EXERCISE INSTRUCTIONS =
1: Answer these from the essay on self-love:
(a) According to the essay, what is self-love essential to?
(b) What does the essay say happens when we try to be something different from what we are?
(c) What does the essay call the first step in the selfless love that comes from self-love?
2: In one to three sentences, explain why the writer of the essay on self-love doesn't get upset when people aren't grateful.
3: Retype the stretch of the essay on self-love from "I don’t need validation and" through "true self around.".

DOCUMENT EXTRACT =

At times being right was so important to me I would judge anyone who didn’t share my opinions just to feel good about myself. I had to learn to accept myself for who I was, to just allow me to be. I did this by cleaning out all of the garbage, by stripping away all of my illusory fears and turning my character defects into assets. I don’t know exactly when it happened but I realized one day that I’m an amazing human being with so much to give. More importantly I realized we all are. We are all beautiful, kind, intelligent and worthy. Today, I’m able to give love freely because it’s within me.
Loving myself has allowed me to love everyone for who they are – it’s allowed me to be truly selfless.
I don’t care what others think of me and I’m not worried that they’ll judge my choices, words or actions. I don’t spend time living in fear that what I do will be looked down upon or ridiculed. I don’t care if I’m the topic of conversation. I’m able to give selflessly because I don’t have to be right. I can pay compliments, do nice things and offer support or love to anyone who needs it without fear of abandonment or rejection. All because I know who I am and I don’t need validation from anyone. I’m able to be there for people without needing anything from them. I don’t get upset if they aren’t grateful, because I’m giving to give and not to receive…I’m already giving myself all the love I need. I can tell people how important they are to me without fear. I can get vulnerable with my friends, family and the man in my life because I’m not doing it for any other reason than to make them happy which in turn that makes me happy.
I don’t need validation and I don’t need love from others because I am love. I’m free to love unconditionally and I’m free to give without expectation. Self-love is essential to loving selflessly.
Today I attract people who appreciate me. I don’t have to portray myself as something I’m not to be accepted by anyone. When we try to be something different than which we are we attract people who weren’t meant for us. Not only do we end up unhappy in these relationships but we waste so much energy keeping up the façade that we never get to do what truly makes us happy. Then we end up blaming others for why things didn’t work out or why things didn’t go our way. Today I do what makes me smile and I’ve attracted some pretty amazing people into my life because of it. People I trust and love with all of my soul and who I can be my true self around.
By being myself I’ve attracted people into my life who love the real me and that’s so much easier than playing the role of someone else.
It goes both ways. Being honest with myself has attracted me to like-minded people because I’m not fighting who I am. I’m not trying to be something I’m not based on a self-made perception of perfection. I don’t look at people and glorify them because they have things I want. I no longer reach and grasp. I see right through to what’s inside. I can see the beauty in people and I’m not focusing on the negative. It’s brought a sense of freedom because I know if they do exit my life it’s ok. If I cling to people and situations that weren’t meant for me I end up in the dark place that breeds self-loathing. I start to feel like a failure and I start telling myself it’s because I wasn’t worthy…then the whole vicious cycle starts over again. How can I spread love if I’m in the depths of self-loathing?
Trust the process. Follow your heart; it will always lead you exactly where you’re supposed to be. Be present and stay connected to your inner self. Loving who you are is the first step in the selfless love that comes from self-love.

PROVIDED DATA =
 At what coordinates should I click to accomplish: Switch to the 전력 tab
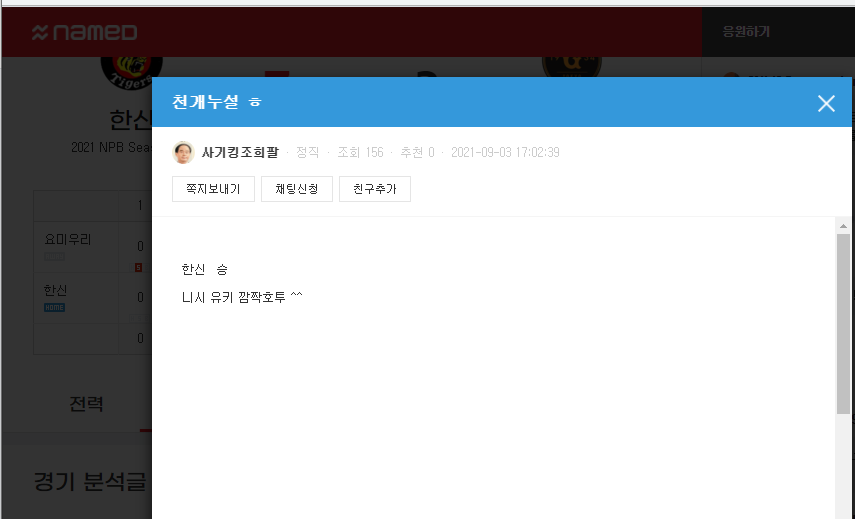tap(86, 404)
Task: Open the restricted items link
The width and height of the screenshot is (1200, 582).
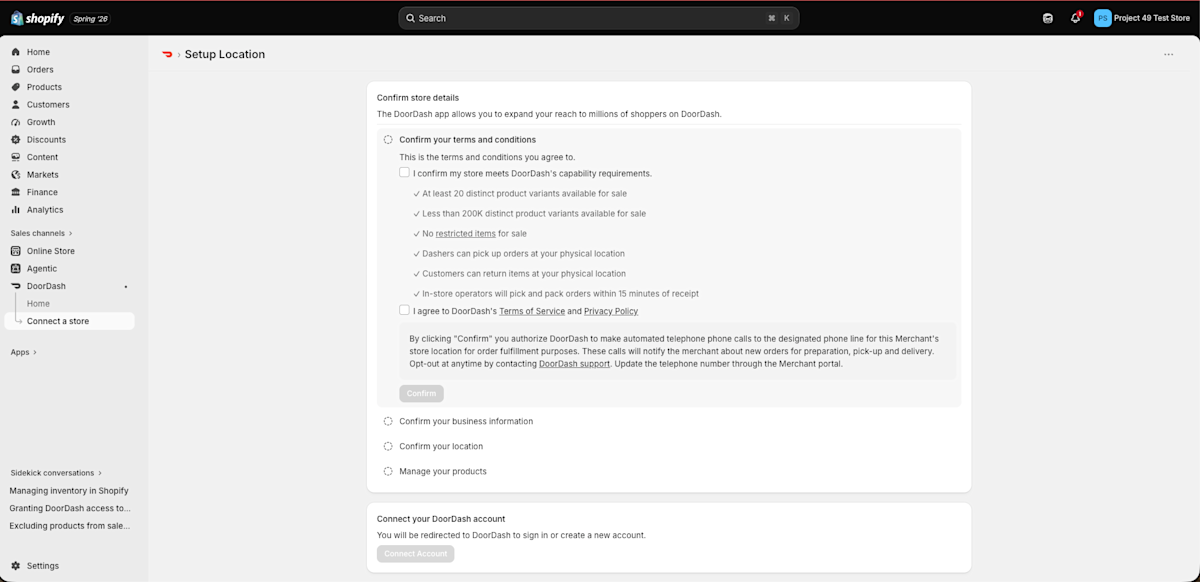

ANSWER SET =
1:
(a) Loving selflessly.
(b) We attract people who weren't meant for us.
(c) Loving who you are.

2: The writer gives to give, not to receive. The writer is already giving themselves all the love they need, so they don't need anything back from the people they help.

3:
I don’t need validation and I don’t need love from others because I am love. I’m free to love unconditionally and I’m free to give without expectation. Self-love is essential to loving selflessly.
Today I attract people who appreciate me. I don’t have to portray myself as something I’m not to be accepted by anyone. When we try to be something different than which we are we attract people who weren’t meant for us. Not only do we end up unhappy in these relationships but we waste so much energy keeping up the façade that we never get to do what truly makes us happy. Then we end up blaming others for why things didn’t work out or why things didn’t go our way. Today I do what makes me smile and I’ve attracted some pretty amazing people into my life because of it. People I trust and love with all of my soul and who I can be my true self around.